• **Brief**
Every entry must come back exactly as it was written.

************

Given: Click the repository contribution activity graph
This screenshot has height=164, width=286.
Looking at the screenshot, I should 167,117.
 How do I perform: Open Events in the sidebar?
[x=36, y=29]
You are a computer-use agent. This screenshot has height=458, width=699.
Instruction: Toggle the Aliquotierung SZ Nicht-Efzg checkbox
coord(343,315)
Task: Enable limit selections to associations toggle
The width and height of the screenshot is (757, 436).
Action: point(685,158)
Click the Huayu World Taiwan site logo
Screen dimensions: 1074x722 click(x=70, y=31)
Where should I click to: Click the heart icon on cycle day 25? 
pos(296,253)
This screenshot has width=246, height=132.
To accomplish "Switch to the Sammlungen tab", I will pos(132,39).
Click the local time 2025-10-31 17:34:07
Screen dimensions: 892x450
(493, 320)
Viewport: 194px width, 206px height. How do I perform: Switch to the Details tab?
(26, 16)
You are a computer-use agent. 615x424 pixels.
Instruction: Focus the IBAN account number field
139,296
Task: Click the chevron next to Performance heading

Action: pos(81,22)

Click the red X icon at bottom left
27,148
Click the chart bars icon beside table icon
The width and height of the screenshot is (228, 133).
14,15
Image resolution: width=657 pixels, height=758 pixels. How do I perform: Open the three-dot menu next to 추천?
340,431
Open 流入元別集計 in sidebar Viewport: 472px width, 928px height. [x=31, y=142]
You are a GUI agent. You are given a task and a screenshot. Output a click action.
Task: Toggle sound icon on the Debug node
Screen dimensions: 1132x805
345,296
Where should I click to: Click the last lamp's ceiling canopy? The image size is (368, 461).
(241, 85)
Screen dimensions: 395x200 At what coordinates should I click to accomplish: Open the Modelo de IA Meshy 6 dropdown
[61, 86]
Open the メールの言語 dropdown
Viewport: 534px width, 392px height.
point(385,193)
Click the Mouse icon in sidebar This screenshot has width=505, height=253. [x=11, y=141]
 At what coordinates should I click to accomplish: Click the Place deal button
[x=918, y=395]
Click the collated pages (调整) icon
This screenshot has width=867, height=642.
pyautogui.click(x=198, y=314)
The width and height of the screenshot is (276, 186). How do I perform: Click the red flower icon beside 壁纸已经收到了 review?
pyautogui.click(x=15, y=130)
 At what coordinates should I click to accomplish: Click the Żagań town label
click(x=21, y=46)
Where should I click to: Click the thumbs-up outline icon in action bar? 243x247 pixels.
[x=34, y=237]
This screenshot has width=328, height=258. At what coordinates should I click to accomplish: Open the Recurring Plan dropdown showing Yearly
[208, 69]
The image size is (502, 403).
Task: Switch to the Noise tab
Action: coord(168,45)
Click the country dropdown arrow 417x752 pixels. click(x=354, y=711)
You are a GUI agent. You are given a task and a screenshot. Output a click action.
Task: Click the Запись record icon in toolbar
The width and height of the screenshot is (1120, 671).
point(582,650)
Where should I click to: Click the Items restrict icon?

************

• **Written solution**
Given: Click the repository contribution activity graph
This screenshot has height=164, width=286.
Looking at the screenshot, I should 167,117.
 How do I perform: Open Events in the sidebar?
[x=36, y=29]
You are a computer-use agent. This screenshot has height=458, width=699.
Instruction: Toggle the Aliquotierung SZ Nicht-Efzg checkbox
coord(343,315)
Task: Enable limit selections to associations toggle
The width and height of the screenshot is (757, 436).
Action: point(685,158)
Click the Huayu World Taiwan site logo
Screen dimensions: 1074x722 click(x=70, y=31)
Where should I click to: Click the heart icon on cycle day 25? 
pos(296,253)
This screenshot has width=246, height=132.
To accomplish "Switch to the Sammlungen tab", I will pos(132,39).
Click the local time 2025-10-31 17:34:07
Screen dimensions: 892x450
(493, 320)
Viewport: 194px width, 206px height. How do I perform: Switch to the Details tab?
(26, 16)
You are a computer-use agent. 615x424 pixels.
Instruction: Focus the IBAN account number field
139,296
Task: Click the chevron next to Performance heading

Action: pos(81,22)

Click the red X icon at bottom left
27,148
Click the chart bars icon beside table icon
The width and height of the screenshot is (228, 133).
14,15
Image resolution: width=657 pixels, height=758 pixels. How do I perform: Open the three-dot menu next to 추천?
340,431
Open 流入元別集計 in sidebar Viewport: 472px width, 928px height. [x=31, y=142]
You are a GUI agent. You are given a task and a screenshot. Output a click action.
Task: Toggle sound icon on the Debug node
Screen dimensions: 1132x805
345,296
Where should I click to: Click the last lamp's ceiling canopy? The image size is (368, 461).
(241, 85)
Screen dimensions: 395x200 At what coordinates should I click to accomplish: Open the Modelo de IA Meshy 6 dropdown
[61, 86]
Open the メールの言語 dropdown
Viewport: 534px width, 392px height.
point(385,193)
Click the Mouse icon in sidebar This screenshot has width=505, height=253. [x=11, y=141]
 At what coordinates should I click to accomplish: Click the Place deal button
[x=918, y=395]
Click the collated pages (调整) icon
This screenshot has width=867, height=642.
pyautogui.click(x=198, y=314)
The width and height of the screenshot is (276, 186). How do I perform: Click the red flower icon beside 壁纸已经收到了 review?
pyautogui.click(x=15, y=130)
 At what coordinates should I click to accomplish: Click the Żagań town label
click(x=21, y=46)
Where should I click to: Click the thumbs-up outline icon in action bar? 243x247 pixels.
[x=34, y=237]
This screenshot has width=328, height=258. At what coordinates should I click to accomplish: Open the Recurring Plan dropdown showing Yearly
[208, 69]
The image size is (502, 403).
Task: Switch to the Noise tab
Action: coord(168,45)
Click the country dropdown arrow 417x752 pixels. click(x=354, y=711)
You are a GUI agent. You are given a task and a screenshot. Output a click action.
Task: Click the Запись record icon in toolbar
The width and height of the screenshot is (1120, 671).
point(582,650)
Where should I click to: Click the Items restrict icon?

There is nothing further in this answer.